今は想像したくなくても、いつの日かは
親が所有する住まいへの対応が必要になります。

高齢化したお父様やお母様が所有される住まいを、今後どうするか、できるだけ先延ばししたいと多くの人が考える、デリケートな問題です。反面、お父様やお母様が元気なうちに所有する住まいについて親子で話し合うメリットもあります。さて、どのようにしたらよいのでしょうか?
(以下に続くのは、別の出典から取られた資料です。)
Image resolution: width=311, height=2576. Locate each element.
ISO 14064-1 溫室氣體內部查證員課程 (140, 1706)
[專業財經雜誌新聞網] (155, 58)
デリケートな問題であっても、お父様、お母様に意志の確認をしておきたいものです。

お父様やお母様が元気なうちに所有する住まいの話を子供から切り出すことは、多くの人たちの間でタブー視されています。時として、親子の間に溝が生まれるケースもあります。そこで、あくまでもお父様、お母様の意志を尊重して、住まいを今後どうしていきたいかを確認する方法をおすすめします。

今の住まいで暮らし続けて大丈夫か?

まず最初に確認しておきたいのは、今の住まいに暮らし続けても、この先大丈夫であるかという点です。日々の暮らしを思いやることが前提になりますから、子供としても聞きやすいといえます。

●不便や心配は感じていない。

現時点で不便や心配を感じていなくても、この先体力が衰えた際のことも想定し対策が必要になりそうかを確認しておきます。

●不便や心配は感じているが、このまま住み続けたい。

不便や心配がどのようなものであるかを具体的に聞き出します。早めのバリアフリー化等を含めたリフォームを検討し、安心して暮らせるよう話し合いましょう。高齢になってからのリフォーム工事は大変に感じるものです。

●できれば住み替えをしたい。

たとえば便利な場所や、子供・孫の近くに住みたい意志がある場合は、できるだけ早めに住み替えについて話し合うとよいでしょう。 高齢化してからの住み替えは、環境に馴染めないこともありますので、注意しましょう。

将来、介護が必要になった場合、どうしたいか?

将来、介護が必要になった時はどうしたいのかを確認してみましょう。

●自宅で介護を受けたい。

要介護者がストレスを感じず、介助する人の負担を軽減できるリフォーム方法がどんなものであるかを事前に情報収集するとよいでしょう。住宅設備機器メーカーのショールームに足を運んでみることもおすすめです。

●介護施設に入りたい。

お住まいの地域によっては介護施設にすぐに入居できない場合もあります。どのような介護施設があるか、すぐに入居できるのか等の地域の情報を予め調べておくとよいでしょう。

相続については、どう考えているか?

生前に相続について話し合うことは、とくにタブー視化する傾向にあります。しかしながら、相続税が増税され、空き家も社会問題になって法律が改正されました。聞きにくいとはいえ、今後は相続について親子で話し合う人たちが増えるものと思われます。

●自分で考えたい。

お父様やお母様がご自分で決められるといえ、高齢になると、適切な情報を入手しにくくなります。お父様、お母様の意向を聞いたうえで、情報収集をサポートするとよいでしょう。

●子供や孫に残したい。

せっかくお父様やお母様が築かれた大切な財産です。相続税や空き家などについて調べるだけで資産移管がスムーズに行なえるようにしましょう。